Even as sanctions mount against energy-rich Russia amid its war in Ukraine — intensifying concerns about global crude supplies — U.S. oil output is holding steady, the Energy Information Administration (EIA) said Wednesday.

Production for the week ended March 4 held at 11.6 million b/d, EIA’s latest Weekly Petroleum Status Report showed. It hovered at that level throughout February as well, signaling that producers were in no hurry to ramp up activity to capitalize on lofty prices.

At the same time, demand increased, fueled by an accelerating U.S. economy and greater consumption of travel fuels derived from oil.

Total petroleum demand climbed 2% week/week and held well above year-earlier levels.

Demand over the last four-week period averaged 21.6 million b/d, up 12% from the same period last year. Over the same span, motor gasoline consumption averaged 8.7 million b/d, up 8%, while distillate fuel demand averaged 4.4 million b/d, up 6%. Jet fuel product supplied jumped 35% to more than 1.4 million b/d.

Crude prices, already elevated amid the strong demand, surged even further over the past two weeks because of the raging war and the increasing likelihood that Russian oil exports will dwindle, hampering global supplies. Russia is the world’s third-largest crude producer after the United States and Saudi Arabia.

Citing Russia’s unprovoked invasion of Ukraine, President Biden on Tuesday banned imports of Russian oil and natural gas in a move that compounded already severe sanctions against the Kremlin.

Several major Western energy companies in recent days also vowed to pull out of Russia.

If the United States were able to galvanize European leaders to participate in the embargo, some 4.0 million b/d of Russian crude could get wiped from the Western energy landscape, according to Rystad Energy.  

Brent crude prices, the international benchmark, topped $120/bbl in Monday trading – up more than 50% since the start of the year. After the Biden announcement the next day, prices spiked to $130 before pulling back on Wednesday.

Even before the Ukraine war started nearly two weeks ago, energy prices were soaring amid constrained global supplies, pushing the U.S. inflation rate in January to a 40-year high.

“Oil prices could hit $240/bbl this summer in the worst-case scenario if Western countries roll out sanctions on Russia’s oil exports en masse,” Rystad Energy analyst Bjørnar Tonhaugen said Wednesday.

“This is the largest energy crisis in decades and the impact on the world’s most important commodity is going to be unprecedented,” he added.
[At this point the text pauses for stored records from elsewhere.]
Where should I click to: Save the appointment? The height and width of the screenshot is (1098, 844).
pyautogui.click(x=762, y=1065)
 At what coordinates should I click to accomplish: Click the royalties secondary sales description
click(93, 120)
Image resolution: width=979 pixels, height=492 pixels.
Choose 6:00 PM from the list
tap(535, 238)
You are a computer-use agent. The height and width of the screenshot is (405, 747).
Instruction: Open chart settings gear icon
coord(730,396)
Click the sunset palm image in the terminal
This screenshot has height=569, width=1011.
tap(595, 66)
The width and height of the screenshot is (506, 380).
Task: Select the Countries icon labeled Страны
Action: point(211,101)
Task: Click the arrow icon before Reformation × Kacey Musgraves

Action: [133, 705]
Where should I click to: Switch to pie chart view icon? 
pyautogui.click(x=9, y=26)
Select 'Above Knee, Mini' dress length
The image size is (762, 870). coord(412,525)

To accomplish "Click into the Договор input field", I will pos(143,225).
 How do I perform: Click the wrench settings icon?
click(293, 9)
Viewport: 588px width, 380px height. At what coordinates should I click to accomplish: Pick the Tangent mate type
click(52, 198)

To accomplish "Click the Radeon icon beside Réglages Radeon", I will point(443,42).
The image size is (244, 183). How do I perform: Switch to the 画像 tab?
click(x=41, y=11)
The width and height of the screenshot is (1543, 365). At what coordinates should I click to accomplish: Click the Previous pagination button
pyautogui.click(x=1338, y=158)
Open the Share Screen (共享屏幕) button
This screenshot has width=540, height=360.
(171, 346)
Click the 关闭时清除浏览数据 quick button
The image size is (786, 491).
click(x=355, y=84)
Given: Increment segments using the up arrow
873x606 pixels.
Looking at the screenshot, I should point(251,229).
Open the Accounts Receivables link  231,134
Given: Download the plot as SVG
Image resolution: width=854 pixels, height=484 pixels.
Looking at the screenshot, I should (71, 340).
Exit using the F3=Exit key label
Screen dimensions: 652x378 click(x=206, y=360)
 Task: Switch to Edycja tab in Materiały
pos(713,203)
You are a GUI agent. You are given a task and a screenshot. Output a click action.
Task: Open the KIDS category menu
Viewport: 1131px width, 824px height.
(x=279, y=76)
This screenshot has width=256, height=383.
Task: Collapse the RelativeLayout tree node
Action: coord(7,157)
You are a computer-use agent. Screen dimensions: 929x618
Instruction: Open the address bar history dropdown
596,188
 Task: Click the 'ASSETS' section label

Against that backdrop, Tonhaugen said U.S. producers are likely to ramp up output this year – both to fill an emerging void on the global stage and to capitalize on high prices. But new drilling is a time-consuming endeavor, and it could take months from producers to substantially lift overall output above current levels.

Prices are likely to escalate further “to destroy sufficient demand and incentivize a supply response through higher activity – both of which happen with a time lag of several months – to rebalance the market at a higher supply/demand/price intersection,” Tonhaugen said.

In the meantime, the United States and allied countries have pledged to release strategic reserves of 60 million bbl. Half of that would come from the U.S. Strategic Petroleum Reserve (SPR).

Still, that would only offset lost Russian exports for a few weeks.

U.S. commercial crude inventories for the March 4 period, excluding those in the SPR, decreased by 1.9 million bbl from the previous week. At 411.6 million bbl, inventories were 13% below the five-year average.